Alat tangkap lain selain rawai tuna seperti gillnet/drifnet, purse seine, set net atau sero, trawl (pukat harimau) dan alat lainnya berpotensi menyebabkan penyu tertangkap atau terjaring. Pierpoint (2000) menunjukkan bahwa gillnet dan

driftnet yang dipakai untuk menangkap ikan tuna dapat menjerat penyu belimbing dengan laju tangkapan sebesar 0,33 - 8 penyu per 10.000 rawai tuna di perairan Inggris dan Irlandia. Meskipun jenis alat tangkap ini memiliki persentase yang jauh dari rawai, namun 45% dari nelayan yang diwawancari pernah menangkap penyu dengan alat tangkap selain rawai.

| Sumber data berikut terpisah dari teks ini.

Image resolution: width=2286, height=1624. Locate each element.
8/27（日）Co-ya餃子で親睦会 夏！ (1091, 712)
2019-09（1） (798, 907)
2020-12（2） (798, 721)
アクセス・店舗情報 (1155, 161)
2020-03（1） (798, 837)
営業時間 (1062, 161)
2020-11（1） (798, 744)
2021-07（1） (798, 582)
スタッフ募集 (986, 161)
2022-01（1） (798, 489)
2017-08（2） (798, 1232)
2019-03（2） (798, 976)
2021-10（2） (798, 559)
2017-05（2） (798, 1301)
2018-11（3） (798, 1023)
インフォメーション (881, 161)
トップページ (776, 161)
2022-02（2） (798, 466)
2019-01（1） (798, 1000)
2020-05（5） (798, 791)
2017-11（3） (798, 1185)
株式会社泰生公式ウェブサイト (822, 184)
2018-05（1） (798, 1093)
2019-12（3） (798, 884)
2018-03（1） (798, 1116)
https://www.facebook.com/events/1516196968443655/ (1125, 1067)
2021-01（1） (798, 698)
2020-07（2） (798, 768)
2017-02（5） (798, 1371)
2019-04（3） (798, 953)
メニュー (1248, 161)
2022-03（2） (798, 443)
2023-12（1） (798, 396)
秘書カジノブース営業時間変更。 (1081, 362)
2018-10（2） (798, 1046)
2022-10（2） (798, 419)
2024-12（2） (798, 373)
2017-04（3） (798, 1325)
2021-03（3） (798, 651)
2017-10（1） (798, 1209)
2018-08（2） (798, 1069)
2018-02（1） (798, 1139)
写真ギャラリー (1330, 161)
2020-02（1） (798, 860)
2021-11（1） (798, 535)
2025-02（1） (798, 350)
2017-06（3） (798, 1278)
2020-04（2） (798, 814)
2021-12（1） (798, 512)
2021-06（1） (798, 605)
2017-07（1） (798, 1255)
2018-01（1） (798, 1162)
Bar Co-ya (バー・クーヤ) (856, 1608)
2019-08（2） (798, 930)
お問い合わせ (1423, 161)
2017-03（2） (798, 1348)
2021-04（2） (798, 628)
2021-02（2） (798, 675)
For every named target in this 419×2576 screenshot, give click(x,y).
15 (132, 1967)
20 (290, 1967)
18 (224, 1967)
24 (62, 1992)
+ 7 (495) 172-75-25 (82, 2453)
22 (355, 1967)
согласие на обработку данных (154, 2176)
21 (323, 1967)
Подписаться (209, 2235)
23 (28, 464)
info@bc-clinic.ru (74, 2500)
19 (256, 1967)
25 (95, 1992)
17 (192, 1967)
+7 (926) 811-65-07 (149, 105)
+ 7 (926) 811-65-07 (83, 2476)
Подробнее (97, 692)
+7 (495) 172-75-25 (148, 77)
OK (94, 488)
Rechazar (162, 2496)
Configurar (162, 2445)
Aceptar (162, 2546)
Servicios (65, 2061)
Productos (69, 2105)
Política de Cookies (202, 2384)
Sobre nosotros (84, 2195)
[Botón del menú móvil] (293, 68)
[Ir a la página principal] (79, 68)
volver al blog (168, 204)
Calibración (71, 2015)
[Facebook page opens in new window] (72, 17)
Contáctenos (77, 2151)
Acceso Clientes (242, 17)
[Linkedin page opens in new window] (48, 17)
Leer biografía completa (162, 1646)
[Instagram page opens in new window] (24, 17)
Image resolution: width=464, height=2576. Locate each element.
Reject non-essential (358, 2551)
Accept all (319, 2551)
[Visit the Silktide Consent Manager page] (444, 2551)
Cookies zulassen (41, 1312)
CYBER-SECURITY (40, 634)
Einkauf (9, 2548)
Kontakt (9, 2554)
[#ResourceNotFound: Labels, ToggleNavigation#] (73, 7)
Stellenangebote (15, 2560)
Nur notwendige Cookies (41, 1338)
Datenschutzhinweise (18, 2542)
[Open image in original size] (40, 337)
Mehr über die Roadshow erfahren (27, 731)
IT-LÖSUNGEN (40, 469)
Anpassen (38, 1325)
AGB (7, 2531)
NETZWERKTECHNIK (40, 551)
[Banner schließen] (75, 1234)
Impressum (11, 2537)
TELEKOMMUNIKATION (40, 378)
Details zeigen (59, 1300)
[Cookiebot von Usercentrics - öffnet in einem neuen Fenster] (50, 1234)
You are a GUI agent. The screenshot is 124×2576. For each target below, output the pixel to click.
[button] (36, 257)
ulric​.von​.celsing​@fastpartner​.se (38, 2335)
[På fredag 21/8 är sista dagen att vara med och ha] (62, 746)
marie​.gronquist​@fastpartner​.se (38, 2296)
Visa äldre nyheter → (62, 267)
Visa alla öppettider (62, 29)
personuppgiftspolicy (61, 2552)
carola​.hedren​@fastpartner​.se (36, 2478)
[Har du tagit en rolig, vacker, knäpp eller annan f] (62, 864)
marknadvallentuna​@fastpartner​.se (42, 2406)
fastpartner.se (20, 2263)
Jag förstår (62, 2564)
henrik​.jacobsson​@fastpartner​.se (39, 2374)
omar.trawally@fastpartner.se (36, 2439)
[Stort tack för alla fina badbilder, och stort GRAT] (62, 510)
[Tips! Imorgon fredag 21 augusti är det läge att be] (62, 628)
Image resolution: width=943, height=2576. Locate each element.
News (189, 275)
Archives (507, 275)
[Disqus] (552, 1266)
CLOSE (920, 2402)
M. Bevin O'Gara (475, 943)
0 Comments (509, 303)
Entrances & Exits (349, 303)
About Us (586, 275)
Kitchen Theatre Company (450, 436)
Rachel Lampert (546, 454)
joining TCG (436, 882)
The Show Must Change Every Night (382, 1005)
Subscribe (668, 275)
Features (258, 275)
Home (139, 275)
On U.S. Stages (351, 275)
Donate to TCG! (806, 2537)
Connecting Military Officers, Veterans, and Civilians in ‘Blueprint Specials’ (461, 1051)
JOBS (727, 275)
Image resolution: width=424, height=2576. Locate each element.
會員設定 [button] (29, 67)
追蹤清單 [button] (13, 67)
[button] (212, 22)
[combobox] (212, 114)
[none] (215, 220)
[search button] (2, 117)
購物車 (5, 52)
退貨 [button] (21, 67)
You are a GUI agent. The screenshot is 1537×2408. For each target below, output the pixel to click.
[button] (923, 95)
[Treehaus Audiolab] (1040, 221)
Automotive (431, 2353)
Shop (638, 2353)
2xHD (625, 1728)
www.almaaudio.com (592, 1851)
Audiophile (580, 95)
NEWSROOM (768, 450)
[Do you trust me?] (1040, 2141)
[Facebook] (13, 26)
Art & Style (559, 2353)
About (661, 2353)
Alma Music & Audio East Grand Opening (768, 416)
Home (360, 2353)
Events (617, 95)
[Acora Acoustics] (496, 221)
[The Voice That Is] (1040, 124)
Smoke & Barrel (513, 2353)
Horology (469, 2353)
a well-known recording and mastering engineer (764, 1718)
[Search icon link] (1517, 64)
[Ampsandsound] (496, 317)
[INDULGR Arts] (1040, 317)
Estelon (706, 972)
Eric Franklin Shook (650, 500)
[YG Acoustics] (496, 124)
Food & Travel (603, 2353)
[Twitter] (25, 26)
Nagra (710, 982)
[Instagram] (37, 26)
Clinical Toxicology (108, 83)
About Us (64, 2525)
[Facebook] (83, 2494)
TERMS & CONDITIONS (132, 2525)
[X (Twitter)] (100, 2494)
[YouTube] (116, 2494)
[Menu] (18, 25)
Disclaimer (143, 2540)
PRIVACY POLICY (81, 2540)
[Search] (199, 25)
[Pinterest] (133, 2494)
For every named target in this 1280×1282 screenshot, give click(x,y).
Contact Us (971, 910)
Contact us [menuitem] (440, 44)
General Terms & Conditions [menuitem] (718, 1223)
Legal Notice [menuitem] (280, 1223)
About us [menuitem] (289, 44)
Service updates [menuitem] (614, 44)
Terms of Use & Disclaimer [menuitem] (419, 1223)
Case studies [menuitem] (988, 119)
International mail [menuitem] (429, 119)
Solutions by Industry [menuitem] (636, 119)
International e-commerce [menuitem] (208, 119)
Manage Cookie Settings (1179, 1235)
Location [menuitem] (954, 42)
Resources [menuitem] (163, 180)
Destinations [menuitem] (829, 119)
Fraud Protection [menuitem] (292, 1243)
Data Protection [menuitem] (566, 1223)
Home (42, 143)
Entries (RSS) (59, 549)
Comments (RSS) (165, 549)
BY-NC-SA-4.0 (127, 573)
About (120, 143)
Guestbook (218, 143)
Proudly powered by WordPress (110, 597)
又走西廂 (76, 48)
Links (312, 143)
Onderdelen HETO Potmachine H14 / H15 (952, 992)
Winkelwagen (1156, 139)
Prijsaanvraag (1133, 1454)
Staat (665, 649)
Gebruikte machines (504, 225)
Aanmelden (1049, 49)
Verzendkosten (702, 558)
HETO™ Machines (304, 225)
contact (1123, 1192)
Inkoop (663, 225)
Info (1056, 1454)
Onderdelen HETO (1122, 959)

Selanjutnya LIPI dan WWF (2005) melakukan analisa terkait aktivitas perikanan dan jumlah armada untuk memperkirakan laju tangkapan sampingan berdasarkan daerah menangkap. Hasil menunjukkan bahwa perbandingan pengoperasian armada di samudra Pasifik dan samudra Hindia adalah 16% berbanding 84%. Sejumlah armada penangkapan terkonsentrasi di Samudra Pasifik dikarena produktivitas perairan yang tinggi karena proses upwelling dan proses oseanografi lainnya. Selanjutnya estimasi perbandingan tangkapan sampingan antara penyu belimbing dan penyu tempayan dari kapal rawai tuna adalah 28% berbanding 86%. Hasil pendugaan menunjukkan bahwa peluang tertangkapnya penyu belimbing oleh kapal rawai tuna Indonesia di samudra Pasifik adalah 768 – 2.304 ekor per tahun. Hasil berbeda ditunjukan oleh Lewison

et al. (2004) melalui peta sebaran pendugaan penyu belimbing dan penyu tempayan untuk tahun 2000 diperairan dunia (Lampiran 13). Dari peta tersebut terlihat kisaran tangkapan sampingan di Pasifik untuk Penyu Belimbing adalah 20000-40000 ekor sedangkan disamudra Hindia adalah 4000 ekor. Jika dibandingkan dengan perkiraan tangkapan sampingan dari kapal perikanan rawai Tuna Indonesia yang beroperasi di samudra Hindia menunjukkan perbedaan nilai tangkapan sampingan estimasi Lewison et al. (2006) dimana perikanan rawai tuna Indonesia memiliki interaksi kuat dan tinggi terhadap tangkapan sampingan kedua jenis penyu samudra Hindia dan relatif rendah di samudra Pasifik.